The stretch from the line with "The width and" through the line with "Task: Click the five-star" in the records below: write it out exactly, and nothing else.

-- Opening Marker --

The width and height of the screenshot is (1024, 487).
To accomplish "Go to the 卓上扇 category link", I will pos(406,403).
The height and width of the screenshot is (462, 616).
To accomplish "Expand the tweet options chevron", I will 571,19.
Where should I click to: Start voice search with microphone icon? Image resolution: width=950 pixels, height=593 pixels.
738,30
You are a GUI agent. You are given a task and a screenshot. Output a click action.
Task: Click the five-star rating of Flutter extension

-- Closing Marker --
-- Opening Marker --

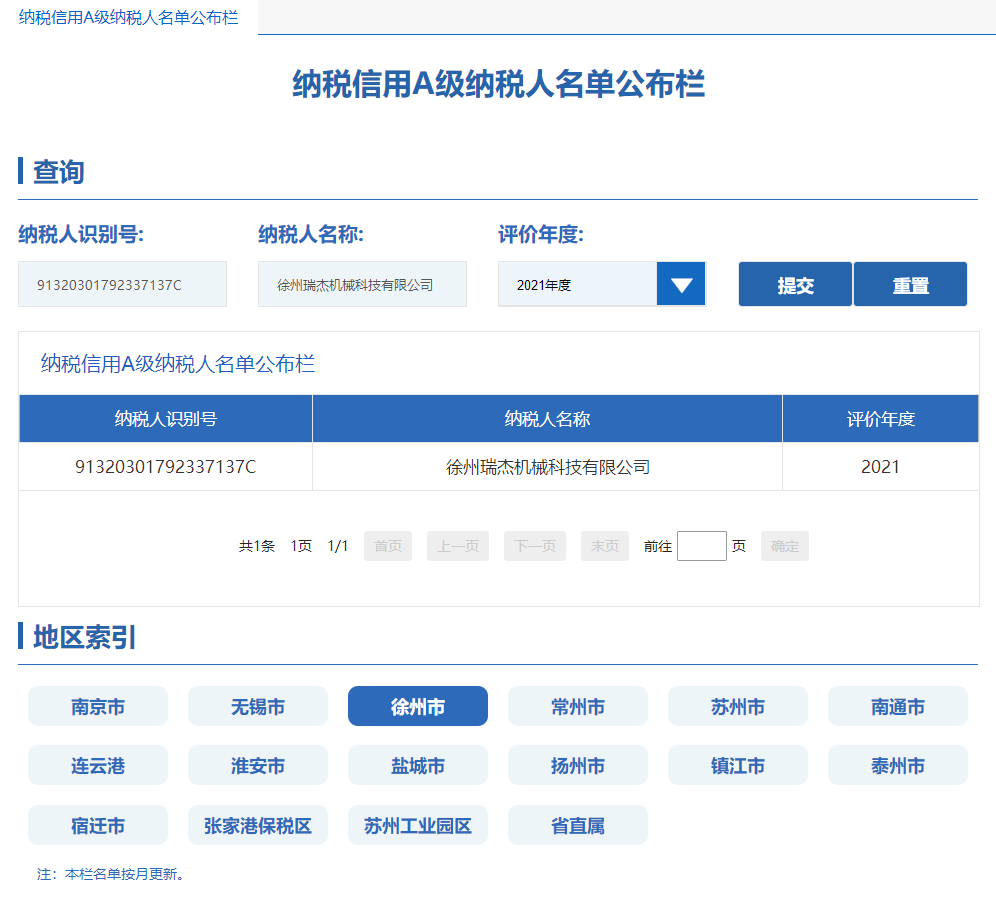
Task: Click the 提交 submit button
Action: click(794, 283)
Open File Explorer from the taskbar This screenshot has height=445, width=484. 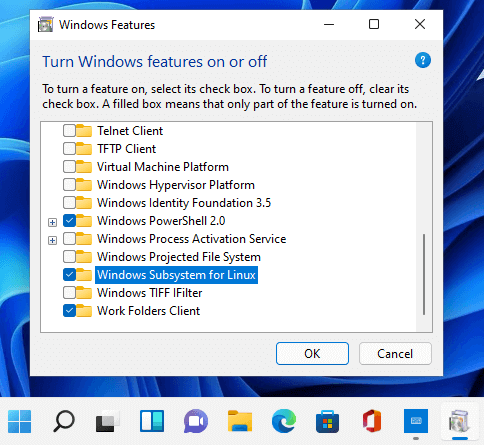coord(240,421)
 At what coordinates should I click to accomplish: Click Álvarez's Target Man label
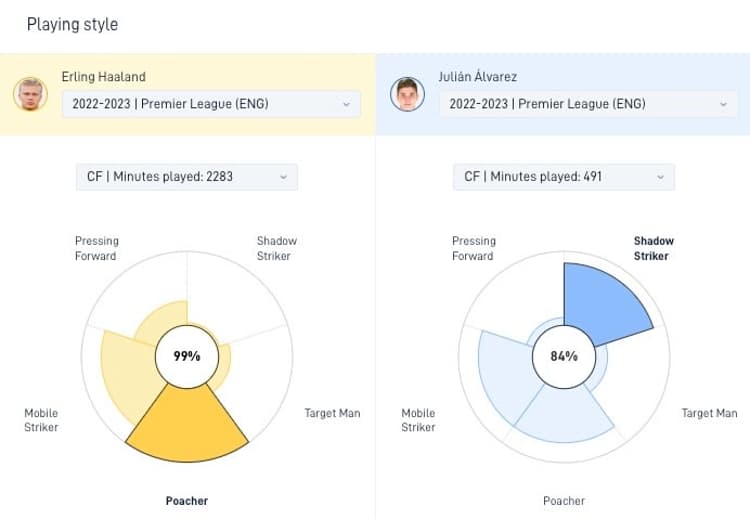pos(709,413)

-- Closing Marker --

REPLY:
The width and height of the screenshot is (1024, 487).
To accomplish "Go to the 卓上扇 category link", I will pos(406,403).
The height and width of the screenshot is (462, 616).
To accomplish "Expand the tweet options chevron", I will 571,19.
Where should I click to: Start voice search with microphone icon? Image resolution: width=950 pixels, height=593 pixels.
738,30
You are a GUI agent. You are given a task and a screenshot. Output a click action.
Task: Click the five-star rating of Flutter extension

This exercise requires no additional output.